Las marcas de tu rostro


rostro

En los últimos tiempos se está manejando un nuevo término para referirse al envejecimiento que es fruto de nuestros gestos, vivencias, tics particulares o modo de vida: el envejecimiento gestual o psicoenvejecimiento.

Arrugas, líneas de expresión, flacidez, doble papada, falta de tono… todos estos signos del envejecimiento son fruto directo de los gestos que más repetimos a lo largo de los años y fiel reflejo de nuestro carácter.
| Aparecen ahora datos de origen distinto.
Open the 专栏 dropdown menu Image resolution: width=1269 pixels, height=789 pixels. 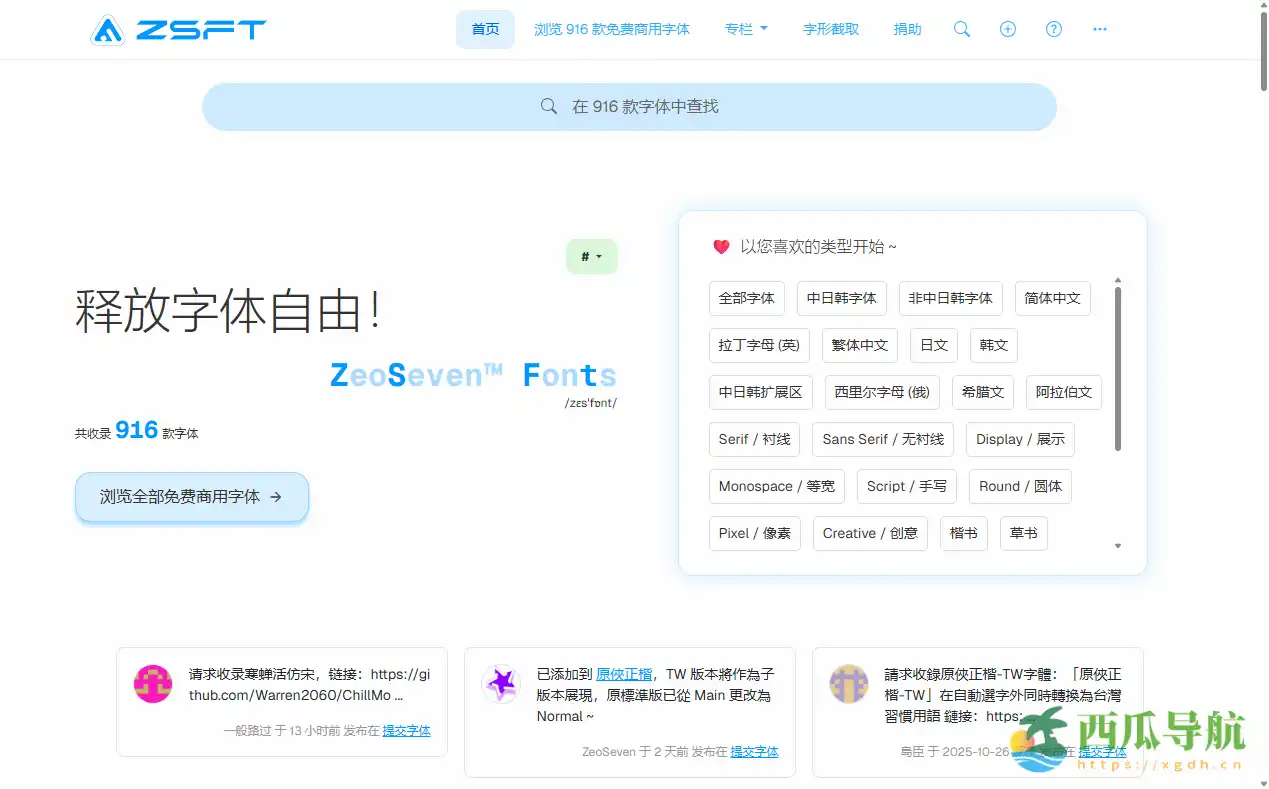click(x=746, y=29)

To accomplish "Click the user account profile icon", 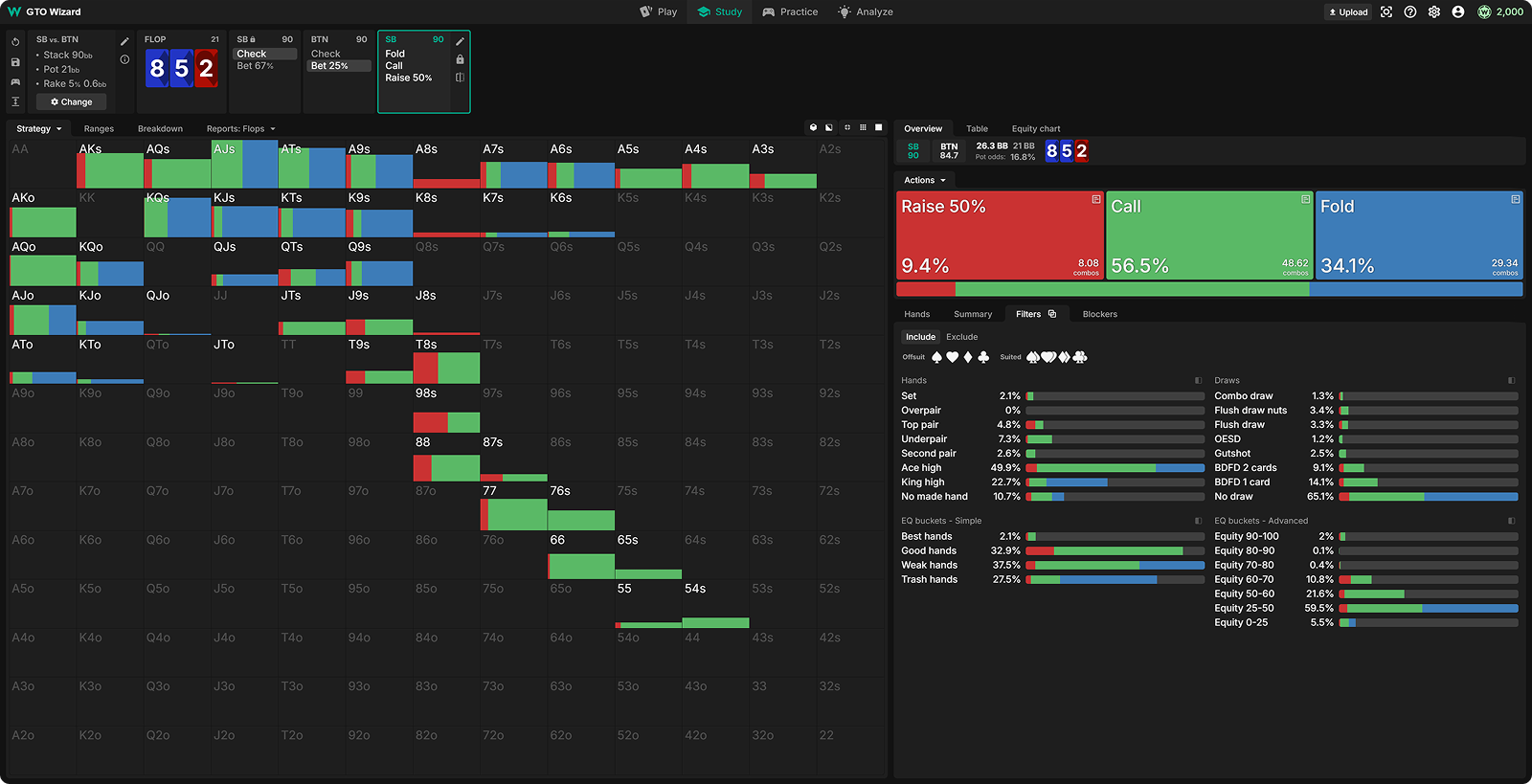I will pos(1458,12).
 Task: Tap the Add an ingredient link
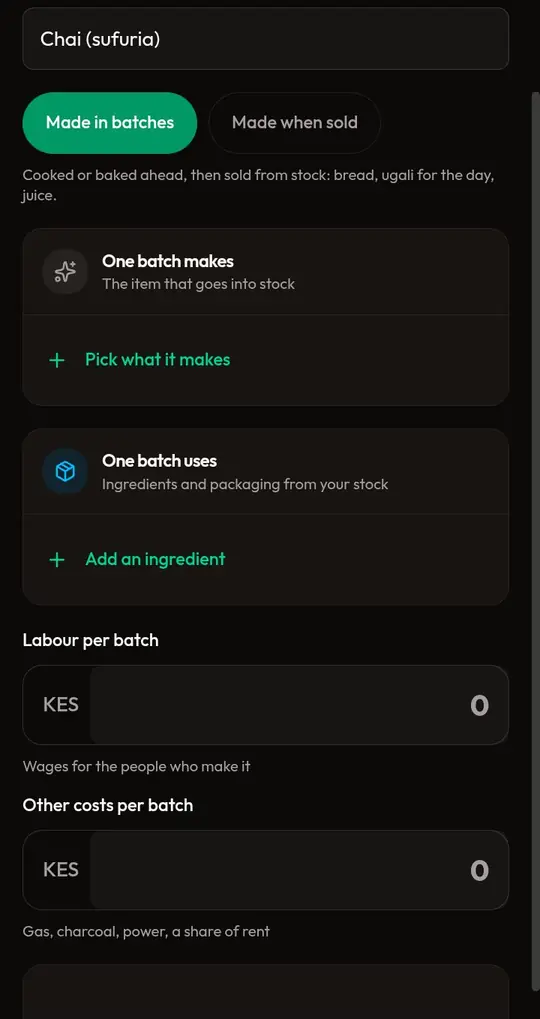click(x=155, y=559)
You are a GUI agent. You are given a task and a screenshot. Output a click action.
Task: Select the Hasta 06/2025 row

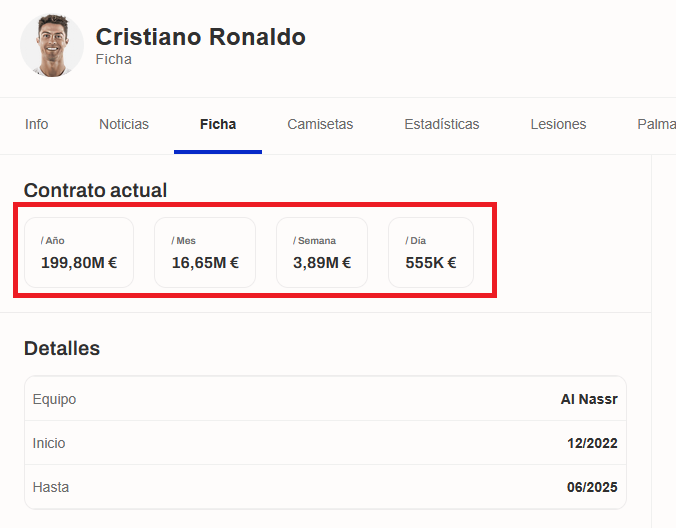coord(325,487)
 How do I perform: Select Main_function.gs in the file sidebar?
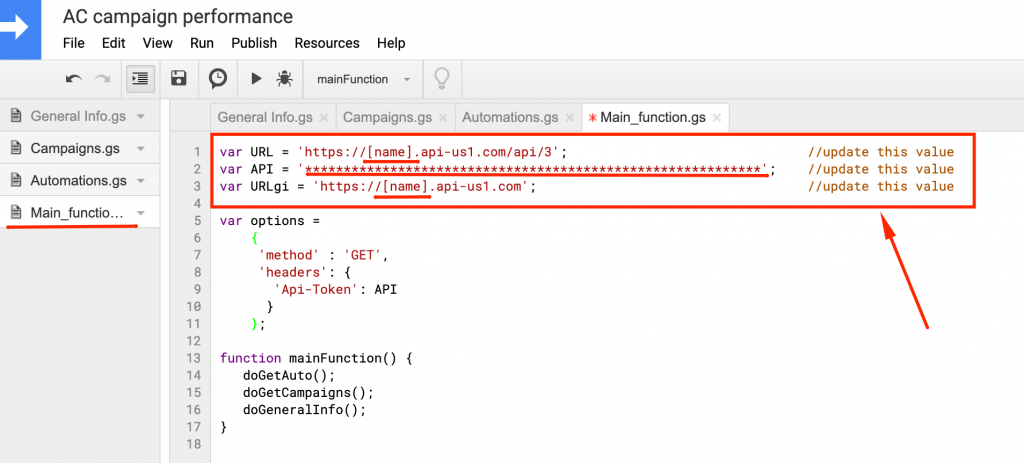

No en vano, dermatólogos y esteticistas a menudo emplean en sus consultas términos como “arrugas de la amargura, del fumador o de la risa”.

A grandes rasgos, y en líneas generales, se puede decir que:

  • Las arrugas del entrecejo son signo inequívoco de largas jornadas de preocupación y tensión.

  • El código de barras del labio superior es un claro indicador del número de cigarrillos que se fuman diariamente.
  • Los surcos nasogenianos muy marcados pueden permitirnos adivinar profesiones de mucha oratoria como la enseñanza o la política.

  • La flacidez prematura es señal de tristeza acumulada a lo largo de los años.

  • Las largas arrugas horizontales asentadas en la frente –más comunes de lo que parece– son fiel reflejo de enfados y pataletas.

  • Las patas de gallo y los surcos marcados alrededor de los labios son claro reflejo de un carácter alegre, risueño y despreocupado.
  • Los ojos caídos suelen reflejar fielmente la tristeza vivida.

  • Las arrugas en la zona de la nariz nos hablan de episodios de nerviosismo y tics repetidos, así como un contorno de labios poco definido –consecuencia inevitable del gesto de morderse los labios a menudo–.
  • La doble papada –además de los excesos gastronómicos– puede ser marcador de un carácter meditabundo y cabizbajo.